There is now strong evidence that vaccines have very substantial nonspecific (heterologous) effects in children in high-mortality regions.1,2 The hypothesis states that, until the next vaccine is given, BCG vaccine approximately halves mortality from diseases other than tuberculosis and, provided vitamin A has not been given, measles vaccine approximately halves mortality from infections other than measles. Conversely, until the next vaccine is given, whole-cell diphtheria-tetanus-pertussis vaccine (DTP) increases mortality in girls from diseases other than diphtheria, tetanus, and pertussis.1
The first major study suggesting that vaccines have important nonspecific effects was published more than 11 years ago.3 It was a large cohort study in Guinea-Bissau in West Africa, and the suggestion that DTP may increase mortality caused considerable controversy. During the subsequent decade, many more observational studies were published, with conflicting results.1,4 However, analysis of observational studies of this issue is particularly difficult due to the potential for survival bias (which favors immunization), and because unvaccinated children in observational studies in high-mortality regions tend to be disadvantaged children with an increased risk of dying (which causes selection bias in favor of immunization).2,4,5 Consequently, WHO stated in 2008 that conclusive evidence about the nonspecific effects of vaccines is unlikely to be obtained from observational studies.6
Fortunately, we now have a substantial body of evidence from randomized trials, and this supports the hypothesis that BCG and measles vaccines have potent beneficial nonspecific effects (Table 1).1,7–11 In this issue of the Journal, Dr. Biering-Sorensen and her colleagues from Guinea-Bissau report the results of a small randomized trial of BCG8 that had the exactly same design as a large trial that was published in 2011.7 The 2 trials combined show that the neonatal mortality rate ratio was 0.52 (95% confidence interval: 0.33–0.82) when BCG was given at birth to low birth weight babies (study 1 in Table 1).7,8 Given that >50% of infant deaths occur in the neonatal period,12 it is very good news indeed that giving BCG at birth approximately halves neonatal mortality. In the Guinea-Bissau trials, BCG reduced mortality within 3 days of vaccination, with a total of 9 deaths in the BCG group and 21 deaths in the control group. This very rapid onset of protection may seem surprising. However, a study in mice has shown that BCG induces resistance to vaccinia virus within 1–2 days by an effect on CD4 T-cells.13
Other randomized trials have shown that BCG reduces mortality from infections other than tuberculosis.

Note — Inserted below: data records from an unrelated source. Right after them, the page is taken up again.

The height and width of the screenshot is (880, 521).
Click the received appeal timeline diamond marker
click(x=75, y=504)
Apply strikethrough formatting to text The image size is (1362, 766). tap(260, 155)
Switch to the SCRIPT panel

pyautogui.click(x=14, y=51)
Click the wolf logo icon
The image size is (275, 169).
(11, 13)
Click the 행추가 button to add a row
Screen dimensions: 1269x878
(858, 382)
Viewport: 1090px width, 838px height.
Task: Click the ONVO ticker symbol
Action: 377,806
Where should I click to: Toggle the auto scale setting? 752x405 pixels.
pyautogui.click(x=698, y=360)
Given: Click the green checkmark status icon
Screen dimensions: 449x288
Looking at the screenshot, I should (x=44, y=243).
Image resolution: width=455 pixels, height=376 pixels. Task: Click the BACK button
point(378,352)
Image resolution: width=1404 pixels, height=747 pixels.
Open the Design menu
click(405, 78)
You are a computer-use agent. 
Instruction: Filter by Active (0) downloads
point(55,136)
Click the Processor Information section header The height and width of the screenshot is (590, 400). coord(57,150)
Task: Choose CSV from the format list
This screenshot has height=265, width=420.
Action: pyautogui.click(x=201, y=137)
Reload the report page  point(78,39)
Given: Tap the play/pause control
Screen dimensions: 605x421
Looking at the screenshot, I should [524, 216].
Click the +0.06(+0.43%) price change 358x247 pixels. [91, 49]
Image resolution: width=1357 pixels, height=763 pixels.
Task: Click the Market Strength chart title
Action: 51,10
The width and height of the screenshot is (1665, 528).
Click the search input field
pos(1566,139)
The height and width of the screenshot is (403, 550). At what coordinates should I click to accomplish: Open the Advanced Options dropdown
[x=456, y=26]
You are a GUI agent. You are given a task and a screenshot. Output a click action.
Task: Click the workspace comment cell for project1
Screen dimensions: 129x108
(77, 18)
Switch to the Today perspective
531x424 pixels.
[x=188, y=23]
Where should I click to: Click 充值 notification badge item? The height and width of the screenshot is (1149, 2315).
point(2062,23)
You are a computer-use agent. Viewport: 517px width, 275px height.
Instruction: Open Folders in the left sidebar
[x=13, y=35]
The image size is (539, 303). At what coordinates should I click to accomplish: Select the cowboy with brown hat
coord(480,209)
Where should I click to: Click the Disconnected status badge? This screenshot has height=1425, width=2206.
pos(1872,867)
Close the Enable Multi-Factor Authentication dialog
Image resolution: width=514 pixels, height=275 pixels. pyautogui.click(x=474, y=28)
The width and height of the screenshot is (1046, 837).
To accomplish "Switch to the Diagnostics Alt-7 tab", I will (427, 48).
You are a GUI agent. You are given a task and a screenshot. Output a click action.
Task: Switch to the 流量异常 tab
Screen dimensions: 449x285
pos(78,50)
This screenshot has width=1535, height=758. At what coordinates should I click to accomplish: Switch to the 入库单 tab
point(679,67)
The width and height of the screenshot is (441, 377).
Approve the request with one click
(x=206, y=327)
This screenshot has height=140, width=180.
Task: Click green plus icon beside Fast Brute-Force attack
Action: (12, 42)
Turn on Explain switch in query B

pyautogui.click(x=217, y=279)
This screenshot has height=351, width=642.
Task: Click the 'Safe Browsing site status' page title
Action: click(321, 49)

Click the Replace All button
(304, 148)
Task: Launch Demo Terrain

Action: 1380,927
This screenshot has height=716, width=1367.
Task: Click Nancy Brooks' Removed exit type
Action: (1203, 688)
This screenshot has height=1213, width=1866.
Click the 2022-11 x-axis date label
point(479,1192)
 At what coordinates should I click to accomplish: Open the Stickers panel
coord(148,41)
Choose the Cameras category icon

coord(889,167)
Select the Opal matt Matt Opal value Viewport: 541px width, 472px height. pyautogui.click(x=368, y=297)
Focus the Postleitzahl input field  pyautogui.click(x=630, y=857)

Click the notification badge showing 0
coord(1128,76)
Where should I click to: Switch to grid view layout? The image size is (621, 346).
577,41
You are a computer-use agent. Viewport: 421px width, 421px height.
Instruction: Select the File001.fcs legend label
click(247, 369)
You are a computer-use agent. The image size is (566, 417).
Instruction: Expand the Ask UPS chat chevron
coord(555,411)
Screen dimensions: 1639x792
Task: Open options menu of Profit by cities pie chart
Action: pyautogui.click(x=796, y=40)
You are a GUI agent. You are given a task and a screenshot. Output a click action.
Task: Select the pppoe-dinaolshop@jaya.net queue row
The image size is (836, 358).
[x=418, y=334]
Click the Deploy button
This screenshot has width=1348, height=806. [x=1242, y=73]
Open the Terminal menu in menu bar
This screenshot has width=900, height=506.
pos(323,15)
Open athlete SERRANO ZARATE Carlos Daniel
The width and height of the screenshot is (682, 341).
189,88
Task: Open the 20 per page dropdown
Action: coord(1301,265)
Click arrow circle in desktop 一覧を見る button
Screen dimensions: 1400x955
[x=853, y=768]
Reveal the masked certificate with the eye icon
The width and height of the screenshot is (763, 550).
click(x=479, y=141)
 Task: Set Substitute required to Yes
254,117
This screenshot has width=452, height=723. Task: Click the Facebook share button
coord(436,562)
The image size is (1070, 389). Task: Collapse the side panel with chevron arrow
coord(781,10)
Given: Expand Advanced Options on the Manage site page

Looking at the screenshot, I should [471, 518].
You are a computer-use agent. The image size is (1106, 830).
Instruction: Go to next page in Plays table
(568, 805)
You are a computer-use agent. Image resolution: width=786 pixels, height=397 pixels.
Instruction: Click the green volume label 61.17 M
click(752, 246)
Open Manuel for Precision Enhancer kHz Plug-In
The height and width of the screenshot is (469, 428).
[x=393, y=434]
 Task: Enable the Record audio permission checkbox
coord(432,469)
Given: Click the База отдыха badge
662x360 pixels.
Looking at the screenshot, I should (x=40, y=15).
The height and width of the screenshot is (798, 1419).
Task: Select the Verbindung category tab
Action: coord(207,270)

A randomized trial in Guinea-Bissau found that, among children who had received a booster dose of DTP at 18 months of age, the mortality rate ratio after BCG was 0.36 (0.13–0.99) compared with controls (study 2 in Table 1).9 In 6 controlled trials performed in the United States and the United Kingdom in the 1940s and 1950s, the mortality rate ratio for diseases other than tuberculosis was 0.75 (0.59–0.94) for BCG versus control (study 3 in Table 1).1
There is also evidence from randomized trials about the nonspecific effects of measles vaccine. Provided they had not been given vitamin A, children in Guinea-Bissau who were randomized to receive an extra dose of measles vaccine at 4.5 months of age had a mortality rate ratio of 0.59 (0.39–0.89) compared with children who received only 1 dose of measles vaccine at 9 months of age.10 When measles cases were censored, the mortality rate ratio was 0.65 (0.43–0.99) (study 4 in Table 1). In Gambia, Guinea-Bissau, Senegal, and Sudan, the mortality rate ratio was 0.53 (0.37–0.77) for girls randomized to receive measles vaccine at 9 months of age (study 5 in Table 1)1; all the girls were immunized against measles at either 5 or 9–10 months of age, therefore the difference was not due to infection by measles virus.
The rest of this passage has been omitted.